# Keeping Combe straight tricks



## Buzzlightyear (Dec 4, 2013)

First year for me.
I have a large swarm drawing lots of comb. Front 5 bars the comb was curved attached to 2 bars.
I removed some and straightened some.
I've pretty much let them do what they want.
What tricks are there to avoid crooked comb?
I've herd of flipping bars around while they are drawing does that work?
Some of the comb is straight but not quite centred on the bar.


----------



## jwcarlson (Feb 14, 2014)

Buzzlightyear said:


> First year for me.
> I have a large swarm drawing lots of comb. Front 5 bars the comb was curved attached to 2 bars.
> I removed some and straightened some.
> I've pretty much let them do what they want.
> ...


Constantly pinching the ends back to the center of the bar. And if you have some straight bars, put the empty ones in between them.

Level the hive very well.

How long across the hive are your bars. My TBHs have about an 18" opening on a 20" bar (so they can fit in a Langstroth). I know some of the folks have HUGELY long top bars of 23"+. I have no clue how you wouldn't have major curving problems with that big of a bar, especially when starting fresh with no comb as a guide.


----------



## Buzzlightyear (Dec 4, 2013)

Mine are about the same 18 x 1.25 90 deg bevel on the bottom.


----------



## shannonswyatt (May 7, 2012)

Good comb guides help the most.


----------



## jwcarlson (Feb 14, 2014)

shannonswyatt said:


> Good comb guides help the most.


Sounds like he has good ones, I have noticed that my one piece bars are a bit less likely to deviate from being straight. Tongue depressor ones are 85% as good, and about 100% easier and less time consuming to make. They do curve the ends more, but it's not been bad enough that I can't fix it every couple of weeks when we get into the hive.


----------



## Duncan MacLeod (Jul 24, 2014)

I have found that if you intervene with comb shaping quite a bit early on, then you save yourself trouble down the road. They are more likely to build brood comb straight and get especially creative with honey storage. Push, pull, cut, shape....make sure that those first several bars are straight and the rest will be much more likely to follow, especially as you add empty bars in between full ones. Then be vigilant again during flow, since they will build quickly. Once they build them to the shape of your hive, you will have all these nice hanging-file folders of honey and brood.

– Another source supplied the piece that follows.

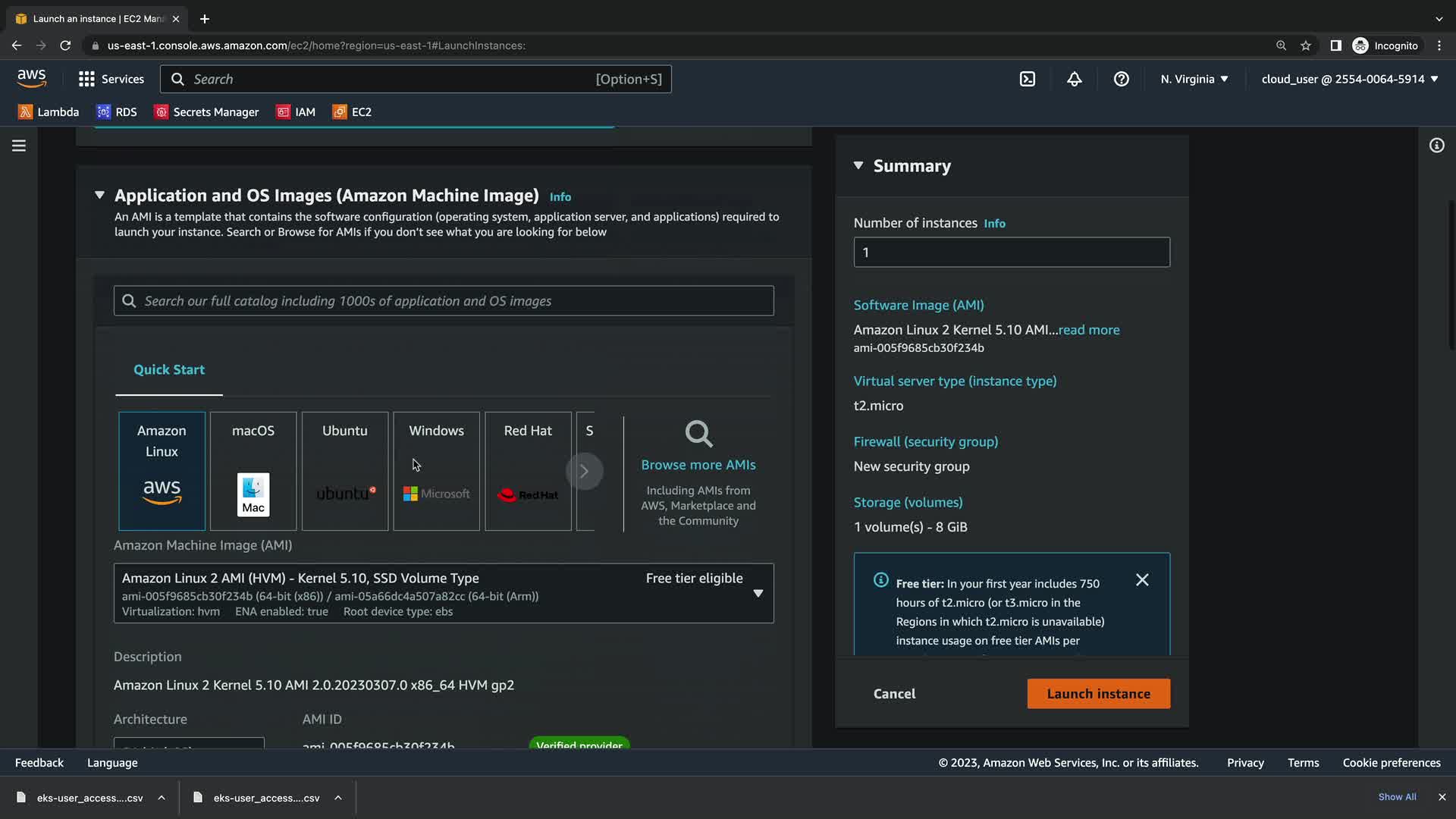Open AWS CloudShell icon

[x=1027, y=79]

I once left a TBH alone for far too long and found that they hand run the honey at 90 degrees, radiator fins that crossed 9 or ten bars. What a mess!


----------



## shannonswyatt (May 7, 2012)

I have found that when they are strong and on a good flow building comb for stores it is very challenging if you don't go in often. When they are small it is hard to screw up, just don't let them get out of wack. Once you have a few hives it gets easier as well since you can rob straight comb to act as a comb guide.


----------



## Michael Bush (Aug 2, 2002)

The bees will not straighten what you think is a crooked comb, no matter what you do. Not only that, they will build the next comb parallel to that one, so unless you intervene the next one will be at least as bad. If you put empty bars between straight combs, this is the best way to get straight combs. If you have crooked combs, either straighten them or put them where they will not influence more combs.

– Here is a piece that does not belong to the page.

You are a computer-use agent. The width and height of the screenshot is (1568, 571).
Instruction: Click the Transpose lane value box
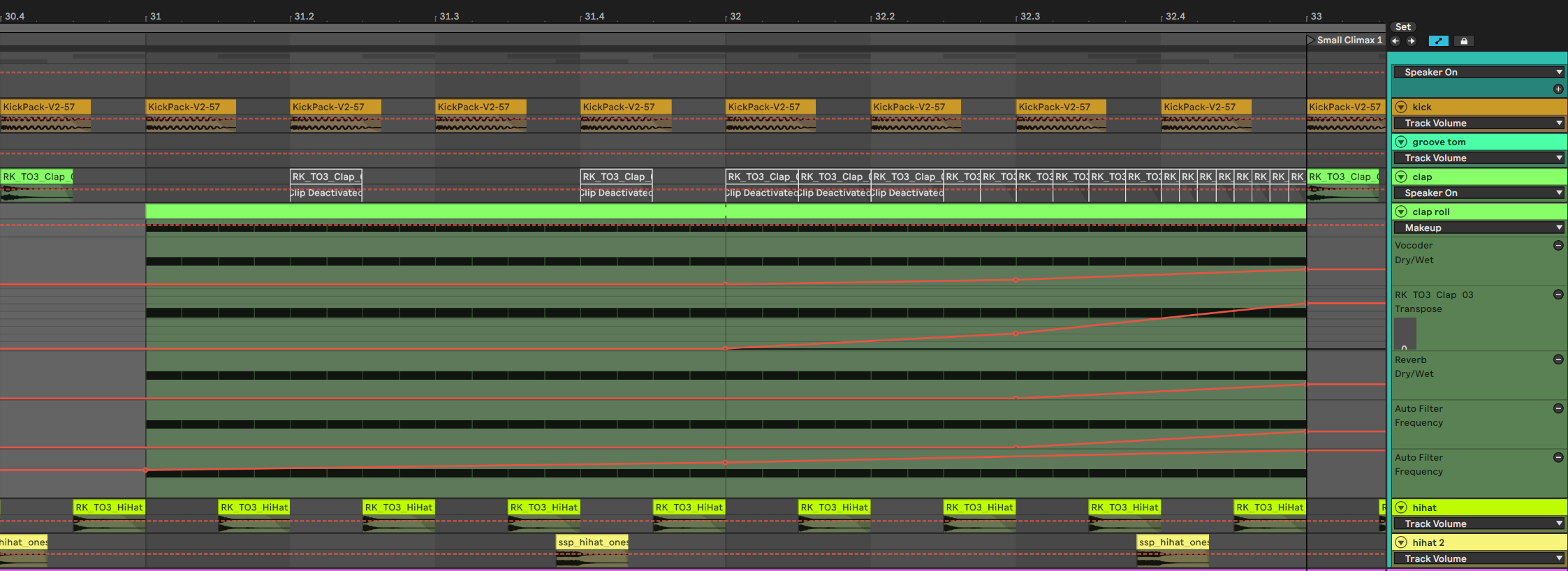coord(1405,334)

One bad comb leads to another. One good comb leads to another.


----------



## Buzzlightyear (Dec 4, 2013)

Thanks for the help all.
I was on holidays for 12 days. Got back and they did quite a bit of building unfortunately not where I wanted.
Hopefully I can get things straightened out before it gets too late in the season.


----------



## DrWeevil (May 16, 2010)

I started my first TBH from a package. They didn't care for my 1-1/4" top bars. They have triangular cross section guides, and they do like those; but while they built straight combs at first, each subsequent one was offset more and more from the center, until they were far enough off center that they started crossing bars. I had to add 1/8" spacers to accommodate them. Now, many generations later, they accept the 1-1/4" spacing. If you started your hive from a package this may be an issue.


----------



## Buzzlightyear (Dec 4, 2013)

The bees in my TB came from a swarm out of a house. They are a little smaller than purchased.
I think I had all of the problems. curved at the front, straight in the middle, and offset as you go back.
I did an inspection today and tings are looking better.


----------



## Marysia2 (May 23, 2014)

Buzzlightyear said:


> What tricks are there to avoid crooked comb?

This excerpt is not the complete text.